**Problem statement**
The answer must consist of every line from the entries that holds the word "folder".

Pixel coordinate grounding data
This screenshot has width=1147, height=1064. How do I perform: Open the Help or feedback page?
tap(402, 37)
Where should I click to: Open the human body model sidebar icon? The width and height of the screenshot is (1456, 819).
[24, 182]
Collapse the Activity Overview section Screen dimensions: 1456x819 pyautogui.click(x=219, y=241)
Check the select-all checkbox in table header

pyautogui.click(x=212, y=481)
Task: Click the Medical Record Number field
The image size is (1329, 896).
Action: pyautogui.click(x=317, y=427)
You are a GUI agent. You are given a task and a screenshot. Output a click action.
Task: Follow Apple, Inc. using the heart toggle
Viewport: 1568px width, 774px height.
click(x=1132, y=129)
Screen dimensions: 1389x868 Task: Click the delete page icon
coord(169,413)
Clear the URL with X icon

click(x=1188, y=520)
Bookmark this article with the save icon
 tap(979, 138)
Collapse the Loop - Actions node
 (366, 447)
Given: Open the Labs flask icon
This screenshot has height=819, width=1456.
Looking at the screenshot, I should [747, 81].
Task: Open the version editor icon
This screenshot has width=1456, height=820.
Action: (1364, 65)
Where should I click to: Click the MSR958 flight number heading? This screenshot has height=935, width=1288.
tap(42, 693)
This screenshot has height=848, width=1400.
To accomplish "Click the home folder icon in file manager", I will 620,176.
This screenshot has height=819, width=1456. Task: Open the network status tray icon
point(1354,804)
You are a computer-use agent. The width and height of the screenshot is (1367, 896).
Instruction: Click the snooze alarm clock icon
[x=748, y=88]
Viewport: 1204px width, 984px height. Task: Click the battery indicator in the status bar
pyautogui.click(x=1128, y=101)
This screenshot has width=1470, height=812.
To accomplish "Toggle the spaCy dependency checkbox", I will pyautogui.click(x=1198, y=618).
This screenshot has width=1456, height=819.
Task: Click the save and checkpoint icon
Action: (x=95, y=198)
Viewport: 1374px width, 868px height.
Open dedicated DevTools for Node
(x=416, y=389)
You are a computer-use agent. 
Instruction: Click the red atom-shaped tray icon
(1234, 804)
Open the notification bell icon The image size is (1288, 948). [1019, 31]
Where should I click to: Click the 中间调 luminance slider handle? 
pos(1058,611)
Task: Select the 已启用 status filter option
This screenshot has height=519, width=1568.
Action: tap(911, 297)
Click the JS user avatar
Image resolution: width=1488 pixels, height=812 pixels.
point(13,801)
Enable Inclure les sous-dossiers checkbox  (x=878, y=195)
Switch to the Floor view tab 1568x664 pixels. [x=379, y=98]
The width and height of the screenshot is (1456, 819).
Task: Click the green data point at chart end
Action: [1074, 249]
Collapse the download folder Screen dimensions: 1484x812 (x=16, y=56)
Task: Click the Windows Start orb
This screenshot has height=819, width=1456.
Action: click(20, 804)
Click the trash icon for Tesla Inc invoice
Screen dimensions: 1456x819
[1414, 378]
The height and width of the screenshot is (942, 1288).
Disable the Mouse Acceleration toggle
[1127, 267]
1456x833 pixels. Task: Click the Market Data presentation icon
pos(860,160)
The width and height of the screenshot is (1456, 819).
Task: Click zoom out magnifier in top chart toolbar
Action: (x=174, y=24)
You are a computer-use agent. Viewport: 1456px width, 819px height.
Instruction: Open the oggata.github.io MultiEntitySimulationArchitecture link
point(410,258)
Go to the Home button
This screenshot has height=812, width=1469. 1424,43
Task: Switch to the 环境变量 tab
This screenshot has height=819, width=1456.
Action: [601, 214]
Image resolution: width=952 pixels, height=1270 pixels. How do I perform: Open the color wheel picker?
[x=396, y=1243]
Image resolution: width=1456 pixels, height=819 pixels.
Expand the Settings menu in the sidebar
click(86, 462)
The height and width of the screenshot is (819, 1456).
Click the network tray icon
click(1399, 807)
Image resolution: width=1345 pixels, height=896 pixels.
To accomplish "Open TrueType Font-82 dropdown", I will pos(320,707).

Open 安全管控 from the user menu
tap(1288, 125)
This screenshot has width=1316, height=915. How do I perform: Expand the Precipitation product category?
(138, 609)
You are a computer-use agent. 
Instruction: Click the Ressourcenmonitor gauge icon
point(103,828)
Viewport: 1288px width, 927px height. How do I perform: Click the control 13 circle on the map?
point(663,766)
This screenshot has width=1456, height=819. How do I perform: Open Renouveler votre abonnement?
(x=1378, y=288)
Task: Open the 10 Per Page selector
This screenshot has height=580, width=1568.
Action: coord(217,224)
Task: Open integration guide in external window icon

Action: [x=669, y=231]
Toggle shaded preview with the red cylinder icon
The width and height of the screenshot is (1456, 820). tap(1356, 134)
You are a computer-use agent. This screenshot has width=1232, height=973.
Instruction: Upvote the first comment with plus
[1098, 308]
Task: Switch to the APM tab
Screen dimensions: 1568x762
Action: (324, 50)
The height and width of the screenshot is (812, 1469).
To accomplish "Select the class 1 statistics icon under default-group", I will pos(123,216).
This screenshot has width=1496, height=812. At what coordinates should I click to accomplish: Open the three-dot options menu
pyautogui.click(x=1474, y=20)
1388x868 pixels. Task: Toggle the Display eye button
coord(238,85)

**Finished task**
To accomplish "Click the home folder icon in file manager", I will 620,176.
Collapse the download folder Screen dimensions: 1484x812 (x=16, y=56)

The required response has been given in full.